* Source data
--- --- ---

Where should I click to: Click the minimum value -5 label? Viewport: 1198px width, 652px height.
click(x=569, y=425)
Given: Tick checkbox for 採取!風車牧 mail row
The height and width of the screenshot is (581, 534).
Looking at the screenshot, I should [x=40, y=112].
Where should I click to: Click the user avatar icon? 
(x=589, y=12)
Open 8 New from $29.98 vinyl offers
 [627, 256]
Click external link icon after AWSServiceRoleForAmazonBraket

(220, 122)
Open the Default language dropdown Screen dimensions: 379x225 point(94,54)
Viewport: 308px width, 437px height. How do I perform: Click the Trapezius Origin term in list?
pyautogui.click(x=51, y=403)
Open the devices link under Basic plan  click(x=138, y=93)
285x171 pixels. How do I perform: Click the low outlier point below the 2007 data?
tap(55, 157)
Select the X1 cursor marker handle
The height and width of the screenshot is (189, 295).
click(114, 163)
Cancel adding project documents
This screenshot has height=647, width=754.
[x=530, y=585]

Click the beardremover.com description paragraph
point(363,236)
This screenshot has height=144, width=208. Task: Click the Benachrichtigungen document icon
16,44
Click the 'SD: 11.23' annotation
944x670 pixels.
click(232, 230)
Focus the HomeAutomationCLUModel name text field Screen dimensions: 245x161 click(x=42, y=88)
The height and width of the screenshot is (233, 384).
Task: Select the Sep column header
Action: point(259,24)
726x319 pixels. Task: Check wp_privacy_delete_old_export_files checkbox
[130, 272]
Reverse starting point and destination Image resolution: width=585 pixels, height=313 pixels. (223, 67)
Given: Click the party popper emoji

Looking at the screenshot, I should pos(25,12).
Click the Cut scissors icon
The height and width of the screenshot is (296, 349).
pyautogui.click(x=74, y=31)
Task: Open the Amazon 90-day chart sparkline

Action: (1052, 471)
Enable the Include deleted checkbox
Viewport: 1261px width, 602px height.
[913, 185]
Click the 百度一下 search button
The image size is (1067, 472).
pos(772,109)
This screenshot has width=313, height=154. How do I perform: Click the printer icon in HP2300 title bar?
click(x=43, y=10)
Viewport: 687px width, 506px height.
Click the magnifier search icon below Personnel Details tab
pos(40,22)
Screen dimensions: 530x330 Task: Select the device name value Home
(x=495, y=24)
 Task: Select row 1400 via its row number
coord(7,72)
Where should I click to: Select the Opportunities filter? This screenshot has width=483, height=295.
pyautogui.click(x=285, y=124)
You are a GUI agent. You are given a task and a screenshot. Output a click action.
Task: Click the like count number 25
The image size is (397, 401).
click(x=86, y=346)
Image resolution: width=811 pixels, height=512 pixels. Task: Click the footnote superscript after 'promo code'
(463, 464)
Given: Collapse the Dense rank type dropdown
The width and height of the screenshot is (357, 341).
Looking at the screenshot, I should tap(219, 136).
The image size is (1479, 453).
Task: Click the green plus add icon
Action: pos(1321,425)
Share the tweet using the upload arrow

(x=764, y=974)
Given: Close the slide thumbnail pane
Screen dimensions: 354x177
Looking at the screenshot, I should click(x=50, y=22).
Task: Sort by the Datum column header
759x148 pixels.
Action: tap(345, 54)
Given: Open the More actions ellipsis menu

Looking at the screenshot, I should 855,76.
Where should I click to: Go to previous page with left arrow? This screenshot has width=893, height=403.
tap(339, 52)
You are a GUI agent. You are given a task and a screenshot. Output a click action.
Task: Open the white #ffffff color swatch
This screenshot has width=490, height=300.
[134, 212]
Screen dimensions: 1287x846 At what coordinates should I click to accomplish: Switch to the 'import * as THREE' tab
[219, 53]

--- --- ---

* Work required
Transcribe the entries above, every line exactly as it reads.

* Response to this task
Where should I click to: Click the minimum value -5 label? Viewport: 1198px width, 652px height.
click(x=569, y=425)
Given: Tick checkbox for 採取!風車牧 mail row
The height and width of the screenshot is (581, 534).
Looking at the screenshot, I should [x=40, y=112].
Where should I click to: Click the user avatar icon? 
(x=589, y=12)
Open 8 New from $29.98 vinyl offers
 [627, 256]
Click external link icon after AWSServiceRoleForAmazonBraket

(220, 122)
Open the Default language dropdown Screen dimensions: 379x225 point(94,54)
Viewport: 308px width, 437px height. How do I perform: Click the Trapezius Origin term in list?
pyautogui.click(x=51, y=403)
Open the devices link under Basic plan  click(x=138, y=93)
285x171 pixels. How do I perform: Click the low outlier point below the 2007 data?
tap(55, 157)
Select the X1 cursor marker handle
The height and width of the screenshot is (189, 295).
click(114, 163)
Cancel adding project documents
This screenshot has height=647, width=754.
[x=530, y=585]

Click the beardremover.com description paragraph
point(363,236)
This screenshot has height=144, width=208. Task: Click the Benachrichtigungen document icon
16,44
Click the 'SD: 11.23' annotation
944x670 pixels.
click(232, 230)
Focus the HomeAutomationCLUModel name text field Screen dimensions: 245x161 click(x=42, y=88)
The height and width of the screenshot is (233, 384).
Task: Select the Sep column header
Action: point(259,24)
726x319 pixels. Task: Check wp_privacy_delete_old_export_files checkbox
[130, 272]
Reverse starting point and destination Image resolution: width=585 pixels, height=313 pixels. (223, 67)
Given: Click the party popper emoji

Looking at the screenshot, I should pos(25,12).
Click the Cut scissors icon
The height and width of the screenshot is (296, 349).
pyautogui.click(x=74, y=31)
Task: Open the Amazon 90-day chart sparkline

Action: (1052, 471)
Enable the Include deleted checkbox
Viewport: 1261px width, 602px height.
[913, 185]
Click the 百度一下 search button
The image size is (1067, 472).
pos(772,109)
This screenshot has width=313, height=154. How do I perform: Click the printer icon in HP2300 title bar?
click(x=43, y=10)
Viewport: 687px width, 506px height.
Click the magnifier search icon below Personnel Details tab
pos(40,22)
Screen dimensions: 530x330 Task: Select the device name value Home
(x=495, y=24)
 Task: Select row 1400 via its row number
coord(7,72)
Where should I click to: Select the Opportunities filter? This screenshot has width=483, height=295.
pyautogui.click(x=285, y=124)
You are a GUI agent. You are given a task and a screenshot. Output a click action.
Task: Click the like count number 25
The image size is (397, 401).
click(x=86, y=346)
Image resolution: width=811 pixels, height=512 pixels. Task: Click the footnote superscript after 'promo code'
(463, 464)
Given: Collapse the Dense rank type dropdown
The width and height of the screenshot is (357, 341).
Looking at the screenshot, I should tap(219, 136).
The image size is (1479, 453).
Task: Click the green plus add icon
Action: pos(1321,425)
Share the tweet using the upload arrow

(x=764, y=974)
Given: Close the slide thumbnail pane
Screen dimensions: 354x177
Looking at the screenshot, I should click(x=50, y=22).
Task: Sort by the Datum column header
759x148 pixels.
Action: tap(345, 54)
Given: Open the More actions ellipsis menu

Looking at the screenshot, I should 855,76.
Where should I click to: Go to previous page with left arrow? This screenshot has width=893, height=403.
tap(339, 52)
You are a GUI agent. You are given a task and a screenshot. Output a click action.
Task: Open the white #ffffff color swatch
This screenshot has width=490, height=300.
[134, 212]
Screen dimensions: 1287x846 At what coordinates should I click to accomplish: Switch to the 'import * as THREE' tab
[219, 53]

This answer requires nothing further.